Entrando nel merito dei 10 articoli, al primo punto si pone la priorità della determinazione dei Lep, i livelli essenziali delle prestazioni: senza di quelli, non ci sarà alcun autonomia differenziata. Se si pensa che i cittadini italiani attendono la determinazione dei Lep da oltre vent'anni, è facile intuire che il percorso dell'autonomia sarà più lungo del previsto. «Lo spirito della riforma dovrebbe essere quello di innescare una competizione virtuosa tra le regioni, in grado di fare di più e meglio dello stato centrale. Tuttavia, il pericolo è quello di moltiplicare le burocrazie e i centri decisionali, di ingolfare le istituzioni (e il paese) con regole troppo diverse da regione a regione, nonché di alimentare un ulteriore sovrapposizione delle competenze tra stato e regione», avverte Balduzzi, che fa notare come l'intero asse decisione si muova tra l'istanza di autonomia da parte di ciascuna singola Regione, le prerogative del presidente del Consiglio, le disposizioni del Consiglio dei Ministri, i pareri (non vincolanti) della Conferenza unificata, e la totale impossibilità per il Parlamento di modificare la norma, che va approvata in toto o respinta, senza poter proporre alcuna modifica. «Infine vale la pena ricordare che al momento non esiste nemmeno un criterio oggettivo o tecnico per stabilire se una regione sia o meno in grado di fare meglio dello stato negli ambiti di competenza che saranno trasferiti.
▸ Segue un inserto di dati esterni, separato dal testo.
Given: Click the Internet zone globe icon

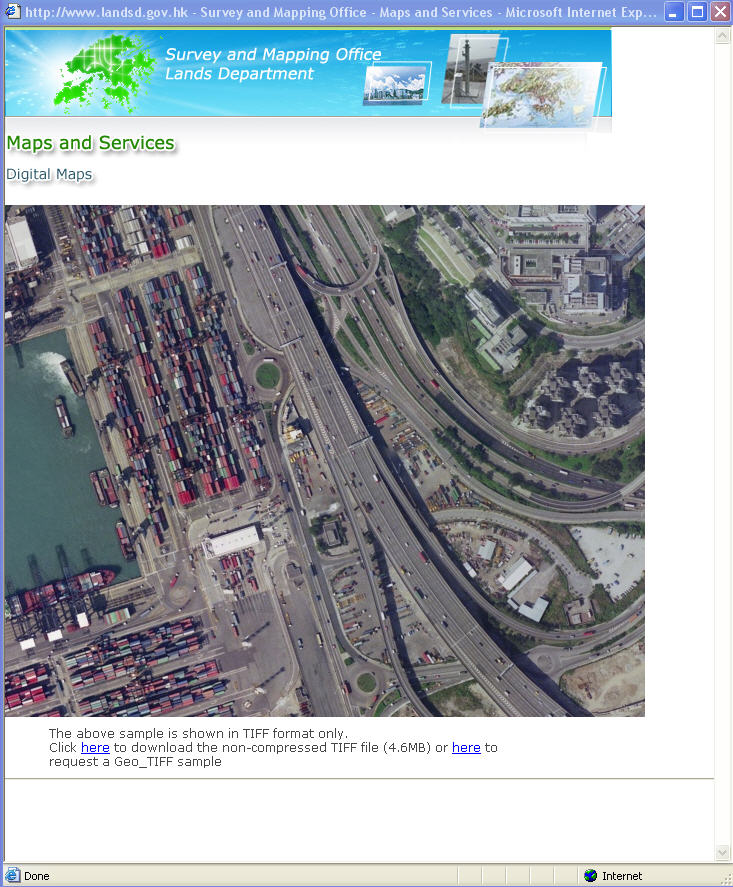Looking at the screenshot, I should [590, 876].
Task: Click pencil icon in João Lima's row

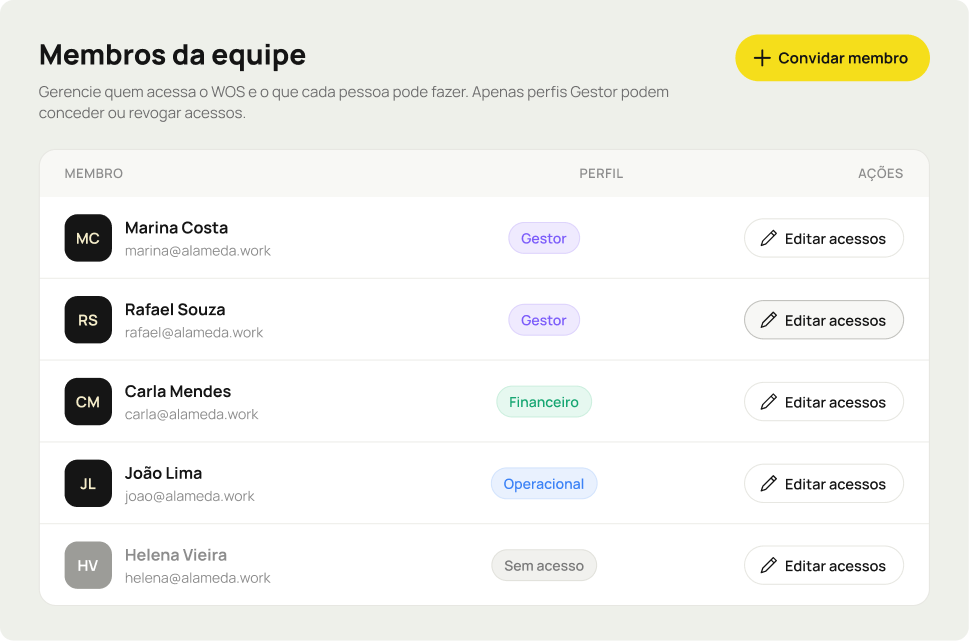Action: point(768,483)
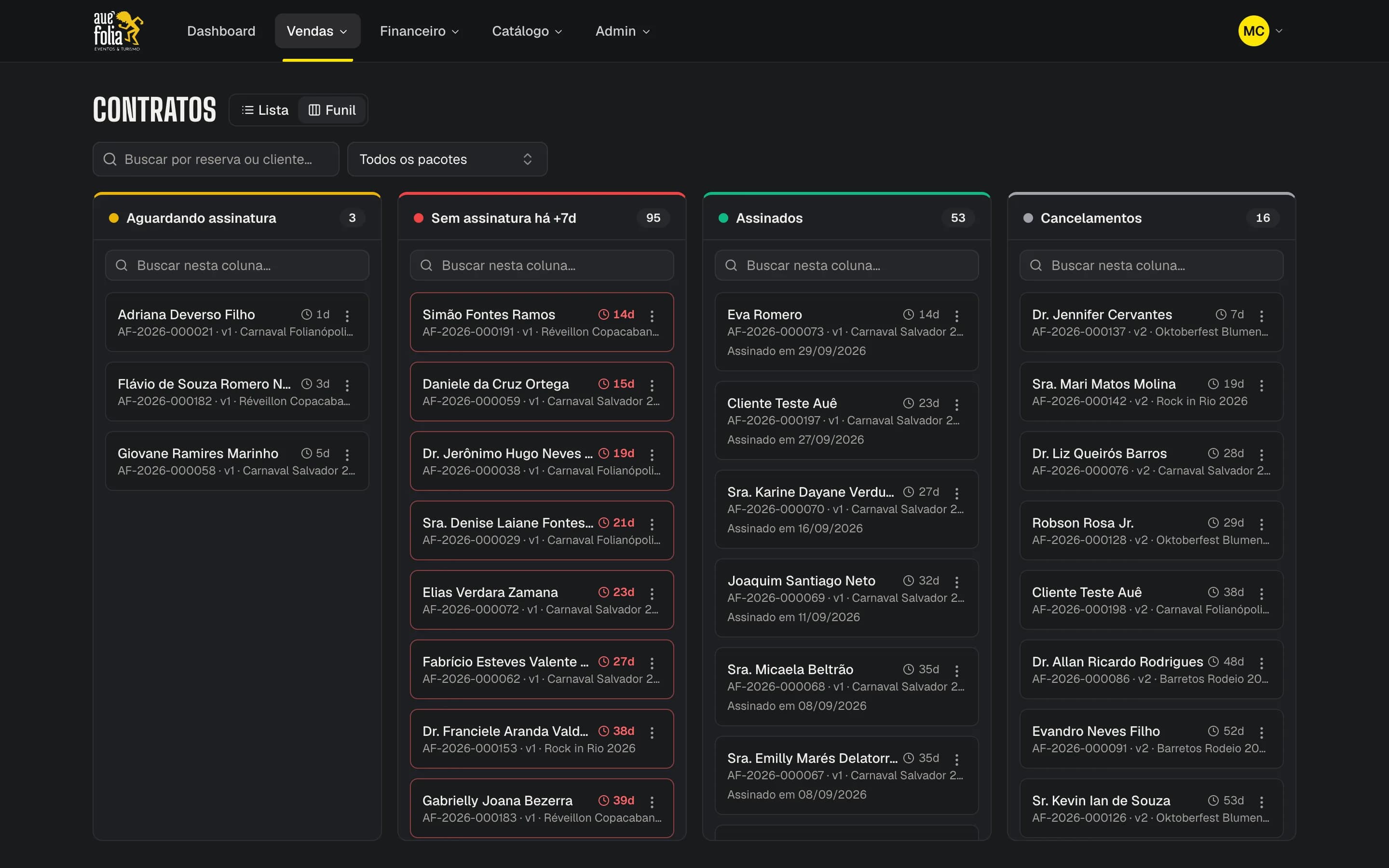
Task: Click the MC user avatar
Action: click(1253, 31)
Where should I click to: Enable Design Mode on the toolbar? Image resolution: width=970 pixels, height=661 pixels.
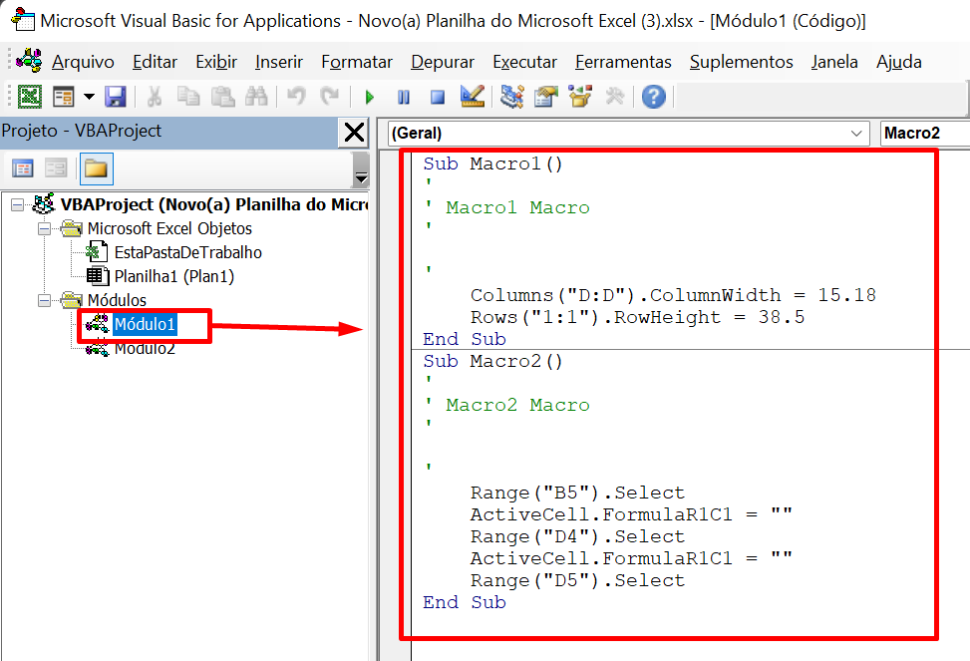[471, 97]
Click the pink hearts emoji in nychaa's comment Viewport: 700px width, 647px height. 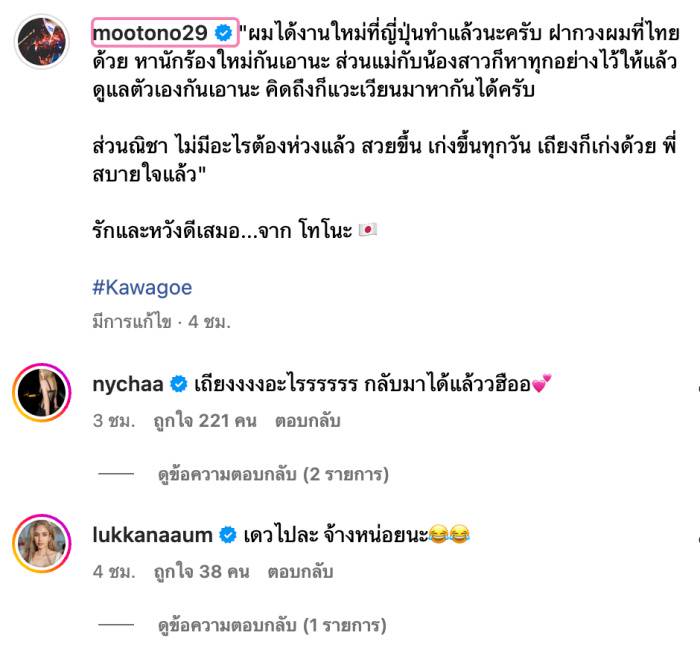[x=542, y=384]
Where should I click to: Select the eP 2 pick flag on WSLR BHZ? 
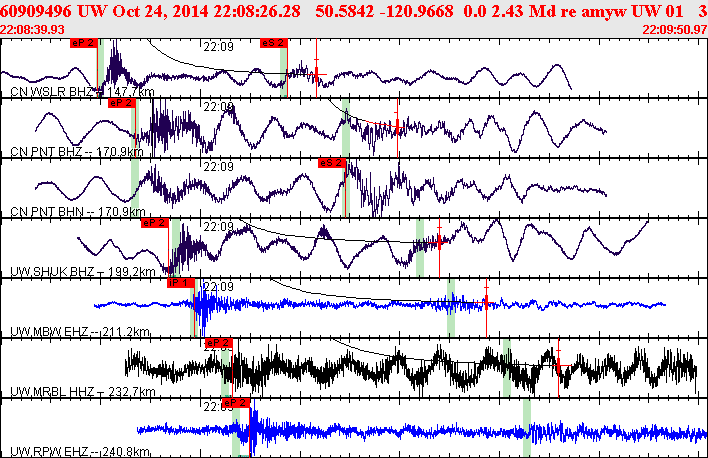click(x=84, y=43)
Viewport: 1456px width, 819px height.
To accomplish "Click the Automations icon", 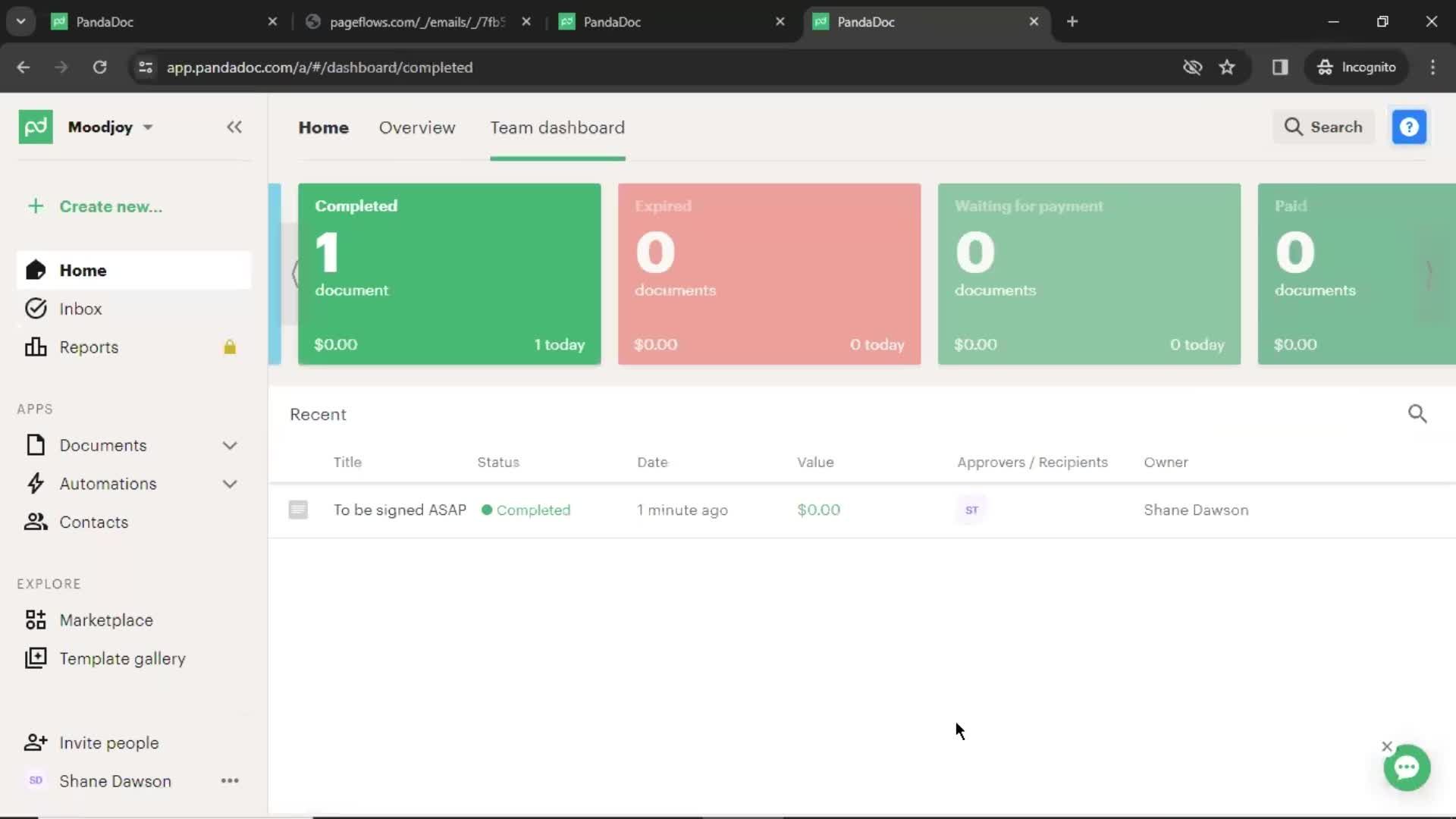I will click(x=34, y=483).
Come criterio minimo, bisognerebbe almeno richiedere alle regioni che i conti siano in ordine», chiude Balduzzi. Dunque, un criterio minimo per l'accesso all'autonomia differenziata dovrebbero essere i conti in ordine. E già, peccato che i conti delle Regioni del Nord, gravati dagli extra costi del Covid, siano parecchio in sofferenza. E allora addio autonomia differenziata.